(Dataset content Opens)
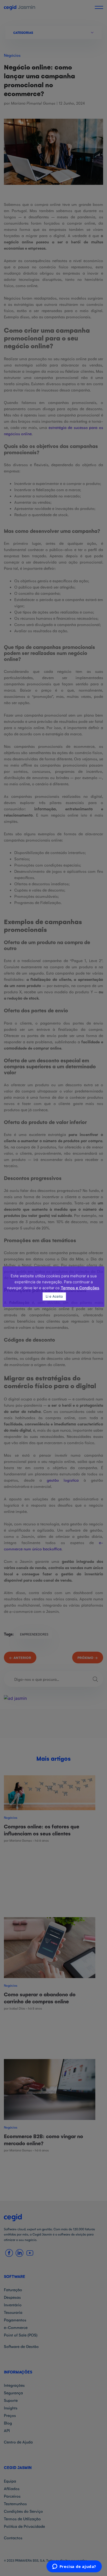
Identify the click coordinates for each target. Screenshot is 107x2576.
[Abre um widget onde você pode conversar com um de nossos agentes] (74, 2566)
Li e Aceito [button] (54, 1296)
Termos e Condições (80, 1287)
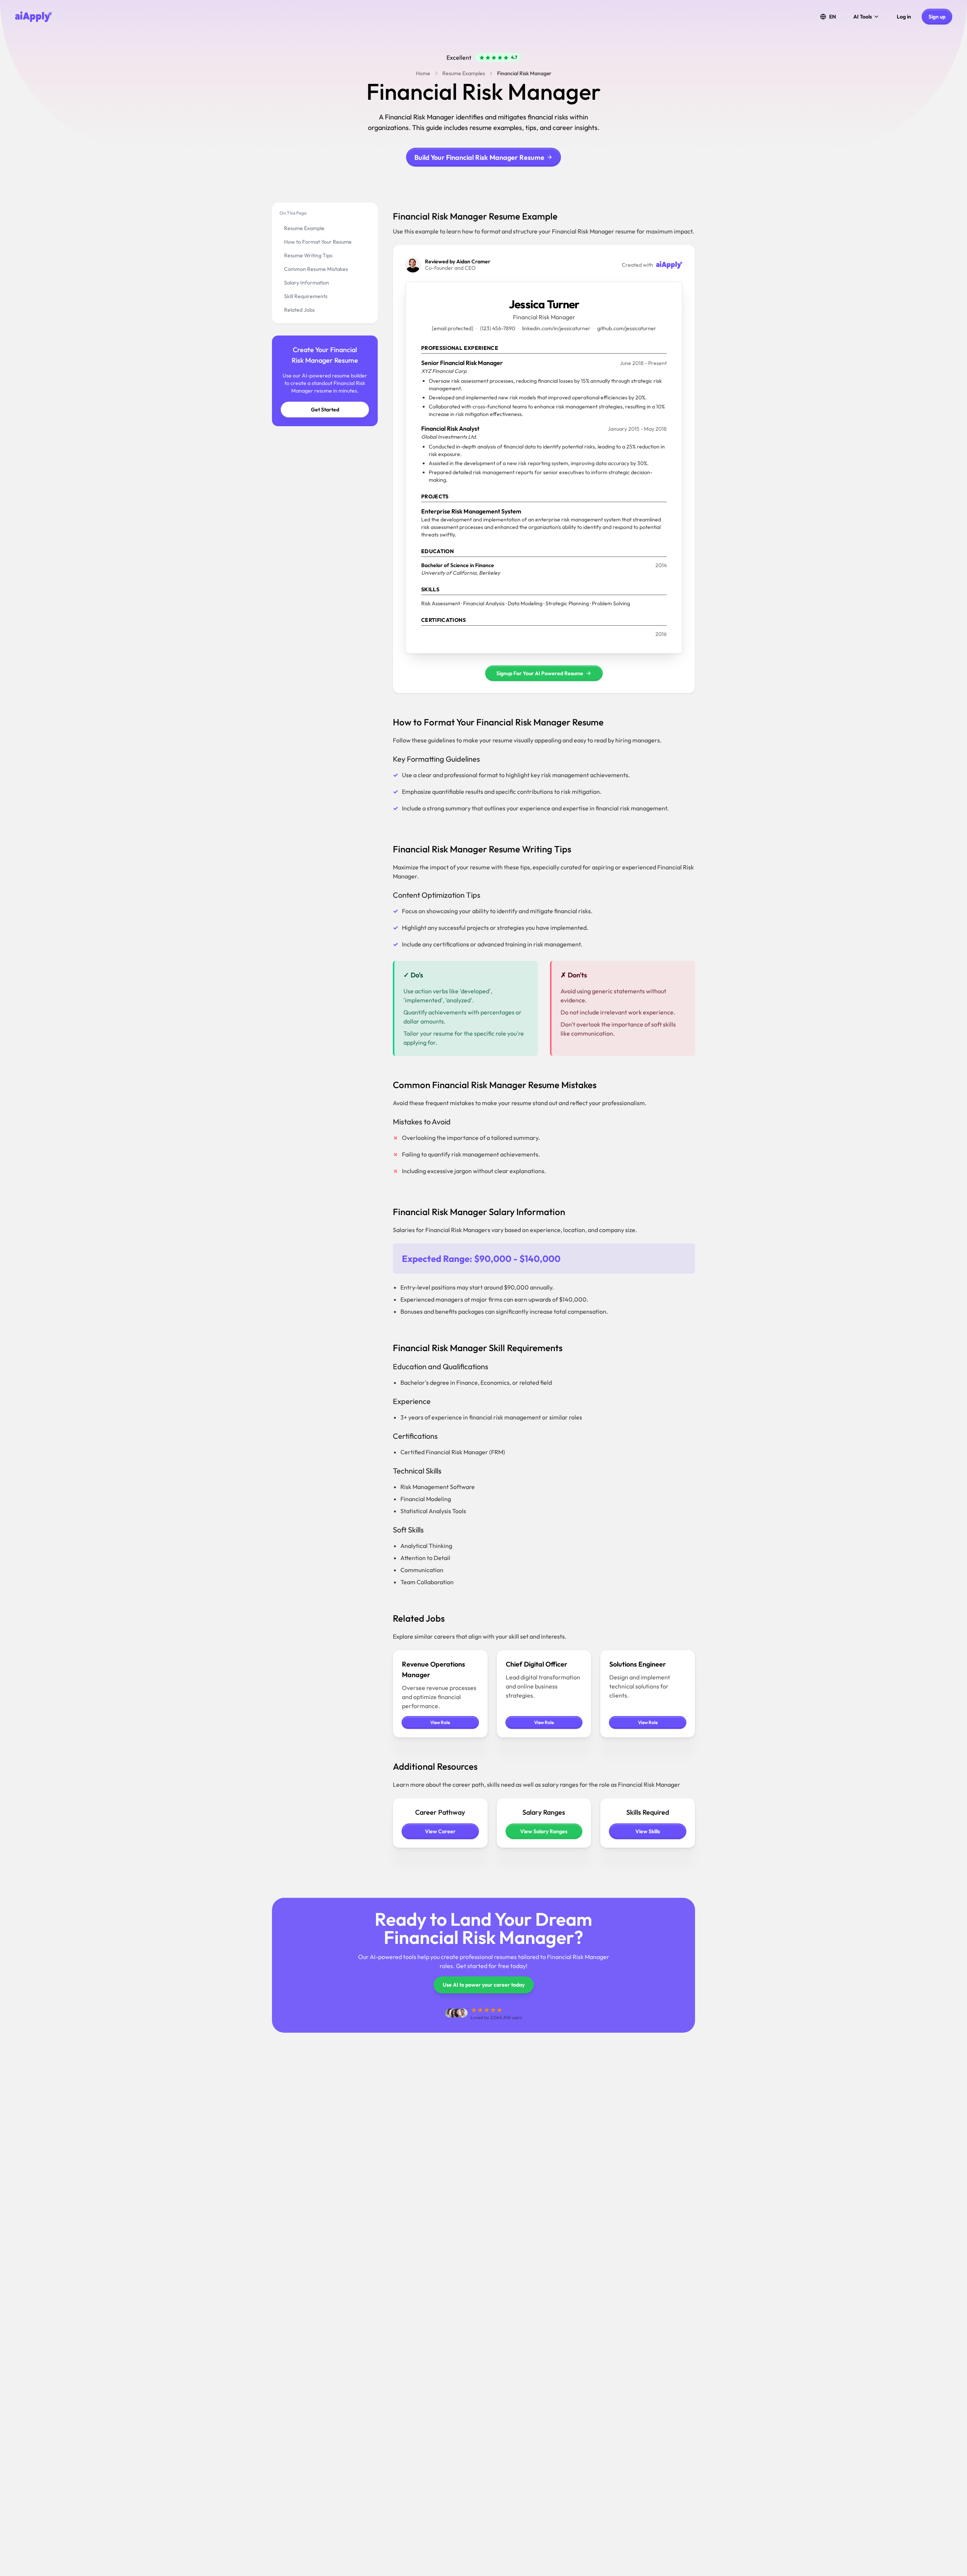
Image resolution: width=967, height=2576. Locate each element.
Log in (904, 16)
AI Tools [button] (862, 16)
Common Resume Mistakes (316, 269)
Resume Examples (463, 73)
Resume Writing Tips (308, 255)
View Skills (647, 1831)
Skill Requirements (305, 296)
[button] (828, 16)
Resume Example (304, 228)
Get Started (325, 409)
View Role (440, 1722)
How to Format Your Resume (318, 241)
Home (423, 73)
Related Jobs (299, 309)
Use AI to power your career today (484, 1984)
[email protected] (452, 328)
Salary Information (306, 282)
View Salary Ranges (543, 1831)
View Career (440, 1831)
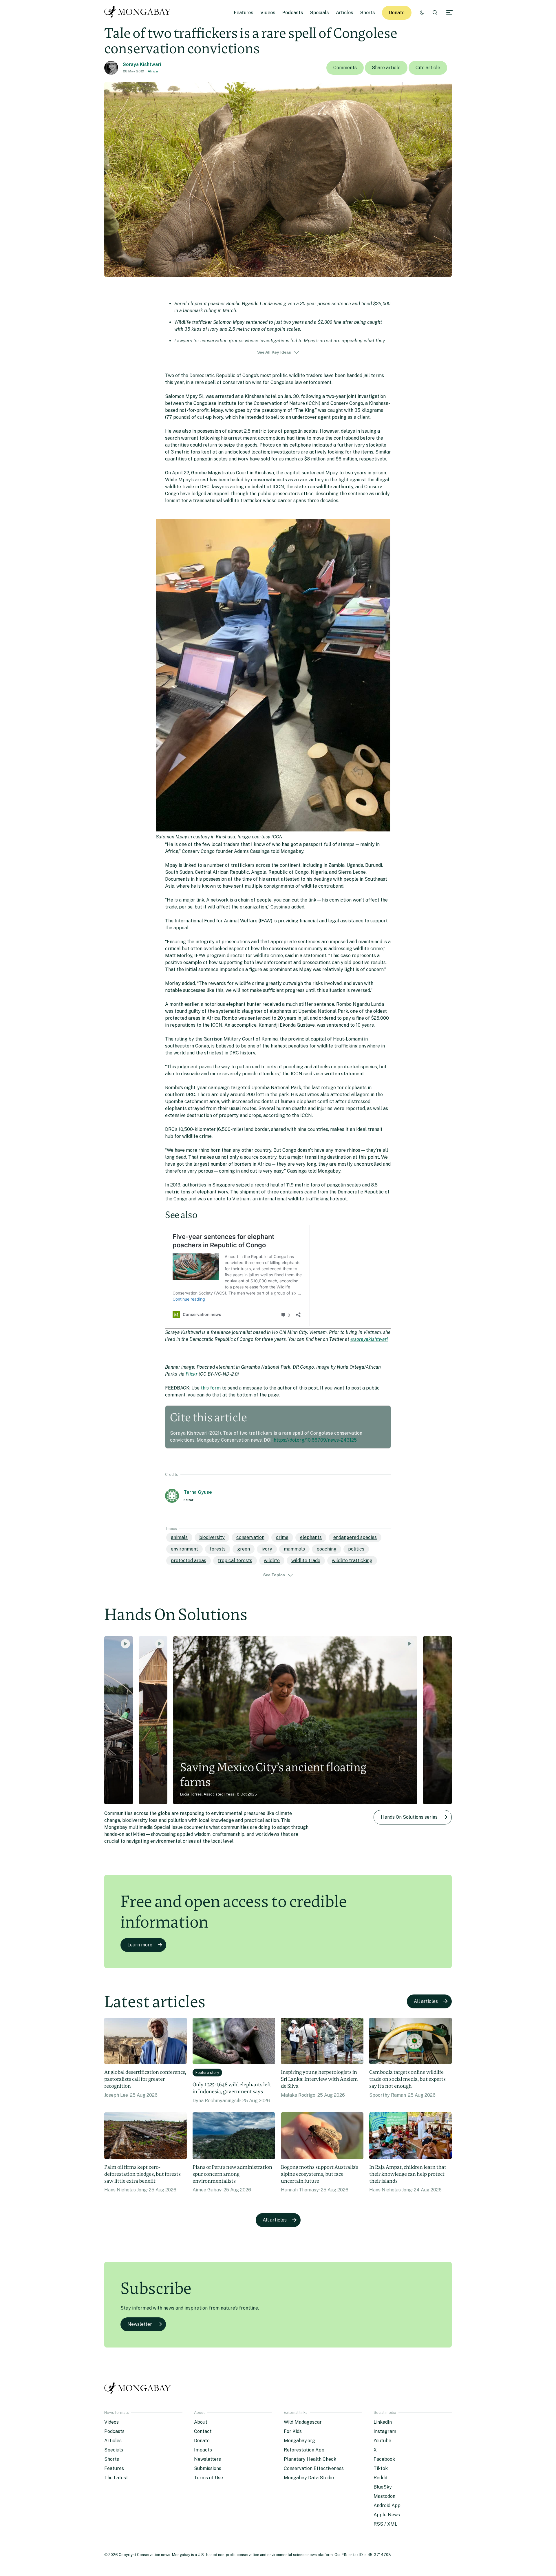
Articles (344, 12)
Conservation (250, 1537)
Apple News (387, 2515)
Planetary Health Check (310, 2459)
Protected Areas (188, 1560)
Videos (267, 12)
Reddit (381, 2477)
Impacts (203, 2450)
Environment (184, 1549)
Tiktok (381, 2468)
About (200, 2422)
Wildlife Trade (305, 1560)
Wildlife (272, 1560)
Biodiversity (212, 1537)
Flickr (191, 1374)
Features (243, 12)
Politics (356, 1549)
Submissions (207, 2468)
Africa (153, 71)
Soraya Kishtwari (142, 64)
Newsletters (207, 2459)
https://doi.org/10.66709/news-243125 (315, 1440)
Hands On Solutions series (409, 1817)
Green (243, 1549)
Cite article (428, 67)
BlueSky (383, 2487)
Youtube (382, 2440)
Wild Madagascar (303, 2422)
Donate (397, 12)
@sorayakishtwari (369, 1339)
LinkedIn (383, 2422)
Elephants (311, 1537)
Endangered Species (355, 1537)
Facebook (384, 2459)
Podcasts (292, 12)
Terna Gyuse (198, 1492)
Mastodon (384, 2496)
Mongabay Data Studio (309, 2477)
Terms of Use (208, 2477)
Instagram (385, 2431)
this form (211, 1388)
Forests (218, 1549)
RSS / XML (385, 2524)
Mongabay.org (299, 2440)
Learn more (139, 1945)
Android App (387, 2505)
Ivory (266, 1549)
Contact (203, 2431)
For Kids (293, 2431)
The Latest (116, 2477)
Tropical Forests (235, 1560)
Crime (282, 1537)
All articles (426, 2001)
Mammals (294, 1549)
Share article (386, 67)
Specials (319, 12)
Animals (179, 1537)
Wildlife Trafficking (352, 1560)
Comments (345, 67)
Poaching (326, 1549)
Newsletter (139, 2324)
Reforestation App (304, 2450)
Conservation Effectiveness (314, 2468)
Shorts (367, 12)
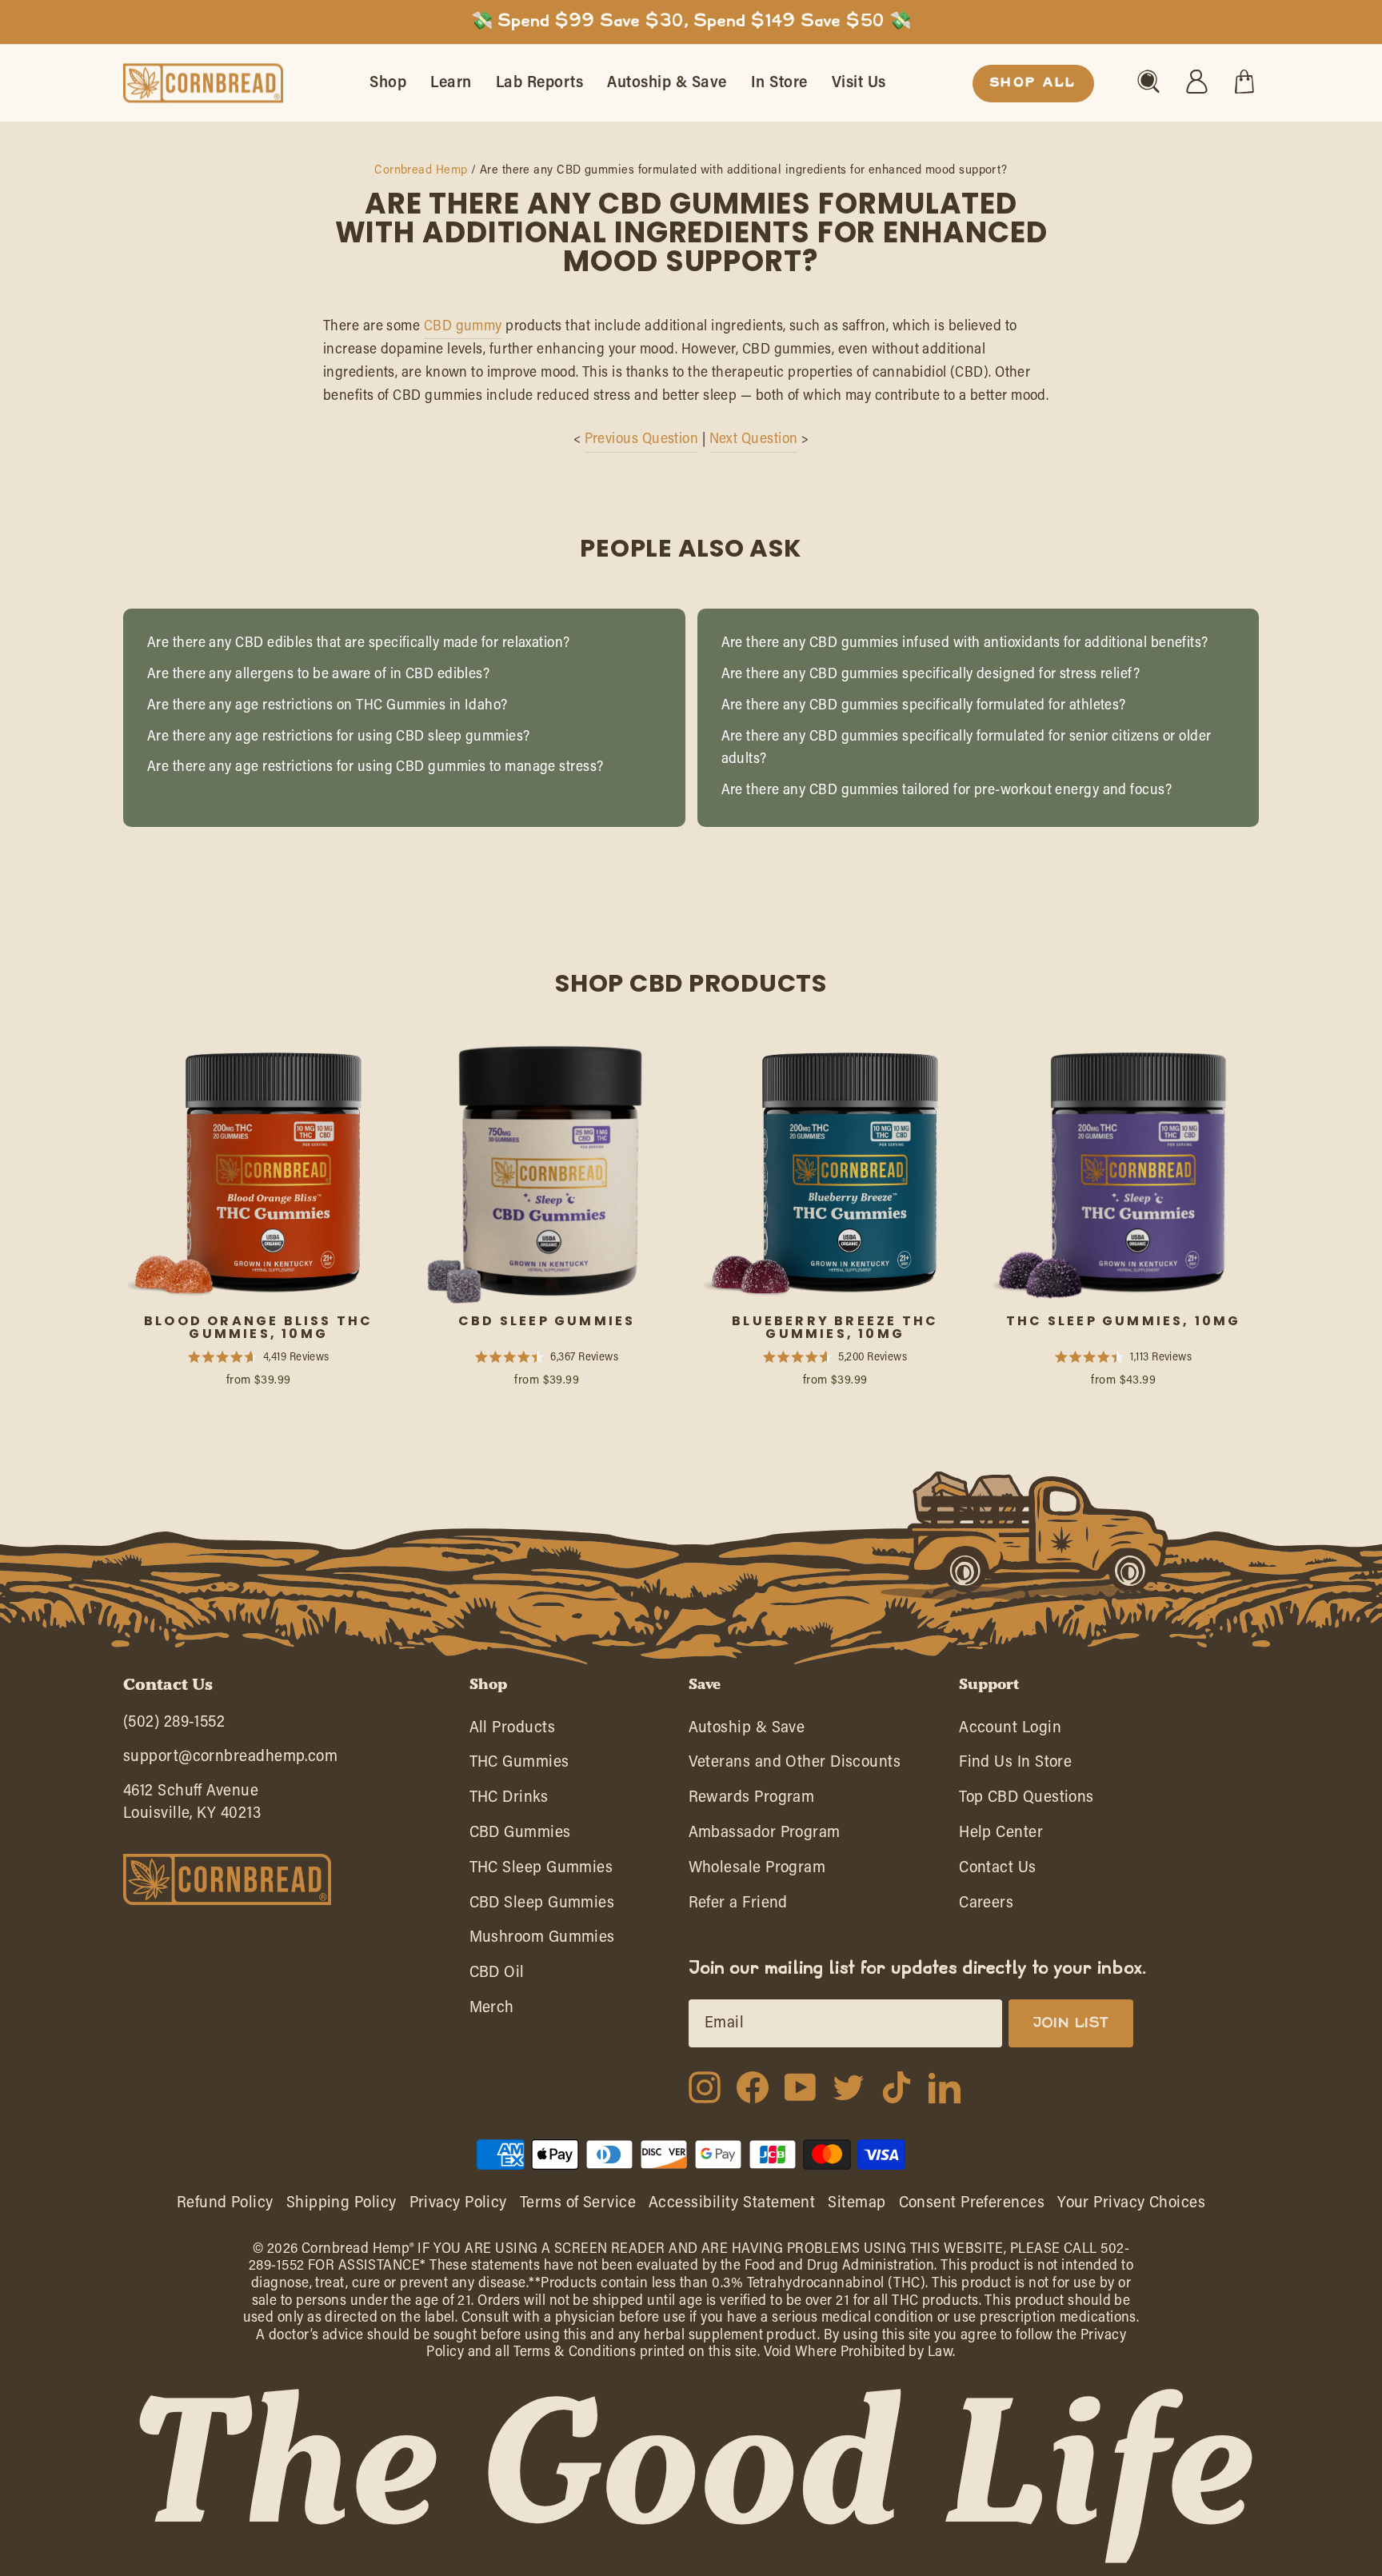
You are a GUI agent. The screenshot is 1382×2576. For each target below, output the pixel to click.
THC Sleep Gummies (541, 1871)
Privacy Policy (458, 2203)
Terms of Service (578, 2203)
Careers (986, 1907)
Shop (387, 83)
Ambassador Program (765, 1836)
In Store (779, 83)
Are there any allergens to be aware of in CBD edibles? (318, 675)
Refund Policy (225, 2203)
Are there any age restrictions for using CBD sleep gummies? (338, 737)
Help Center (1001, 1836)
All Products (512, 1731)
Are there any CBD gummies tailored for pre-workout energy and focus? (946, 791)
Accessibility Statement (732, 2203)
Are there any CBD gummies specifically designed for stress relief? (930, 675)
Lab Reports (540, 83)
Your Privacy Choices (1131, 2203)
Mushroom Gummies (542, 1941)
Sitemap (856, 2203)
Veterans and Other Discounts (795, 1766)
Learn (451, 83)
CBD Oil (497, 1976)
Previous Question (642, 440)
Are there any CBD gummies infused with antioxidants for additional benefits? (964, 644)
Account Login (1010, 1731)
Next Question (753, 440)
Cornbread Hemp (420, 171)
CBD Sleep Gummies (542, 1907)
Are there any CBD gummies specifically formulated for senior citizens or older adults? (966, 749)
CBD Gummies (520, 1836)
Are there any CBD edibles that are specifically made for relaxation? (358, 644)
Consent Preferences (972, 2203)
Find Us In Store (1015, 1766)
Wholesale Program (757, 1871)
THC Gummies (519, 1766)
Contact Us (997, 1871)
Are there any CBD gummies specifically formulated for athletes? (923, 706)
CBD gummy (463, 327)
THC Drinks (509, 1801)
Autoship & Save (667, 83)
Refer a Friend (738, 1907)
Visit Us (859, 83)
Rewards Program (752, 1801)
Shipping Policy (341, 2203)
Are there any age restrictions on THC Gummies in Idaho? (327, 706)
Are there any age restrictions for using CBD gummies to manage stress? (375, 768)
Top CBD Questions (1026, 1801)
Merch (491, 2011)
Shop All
(Dataset content Closes)
**Exercise goal**
All lines from the one containing "THC Sleep Gummies (541, 1871)" through the final line of the records above are to be set down exactly, and no other line is to appear.

**Result below**
THC Sleep Gummies (541, 1871)
Privacy Policy (458, 2203)
Terms of Service (578, 2203)
Careers (986, 1907)
Shop (387, 83)
Ambassador Program (765, 1836)
In Store (779, 83)
Are there any allergens to be aware of in CBD edibles? (318, 675)
Refund Policy (225, 2203)
Are there any age restrictions for using CBD sleep gummies? (338, 737)
Help Center (1001, 1836)
All Products (512, 1731)
Are there any CBD gummies tailored for pre-workout energy and focus? (946, 791)
Accessibility Statement (732, 2203)
Are there any CBD gummies specifically designed for stress relief? (930, 675)
Lab Reports (540, 83)
Your Privacy Choices (1131, 2203)
Mushroom Gummies (542, 1941)
Sitemap (856, 2203)
Veterans and Other Discounts (795, 1766)
Learn (451, 83)
CBD Oil (497, 1976)
Previous Question (642, 440)
Are there any CBD gummies infused with antioxidants for additional benefits? (964, 644)
Account Login (1010, 1731)
Next Question (753, 440)
Cornbread Hemp (420, 171)
CBD Sleep Gummies (542, 1907)
Are there any CBD gummies specifically formulated for senior citizens or older adults? (966, 749)
CBD Gummies (520, 1836)
Are there any CBD edibles that are specifically made for relaxation? (358, 644)
Consent Preferences (972, 2203)
Find Us In Store (1015, 1766)
Wholesale Program (757, 1871)
THC Gummies (519, 1766)
Contact Us (997, 1871)
Are there any CBD gummies specifically formulated for athletes? (923, 706)
CBD gummy (463, 327)
THC Drinks (509, 1801)
Autoship & Save (667, 83)
Refer a Friend (738, 1907)
Visit Us (859, 83)
Rewards Program (752, 1801)
Shipping Policy (341, 2203)
Are there any age restrictions on THC Gummies in Idaho? (327, 706)
Are there any age restrictions for using CBD gummies to manage stress? (375, 768)
Top CBD Questions (1026, 1801)
Merch (491, 2011)
Shop All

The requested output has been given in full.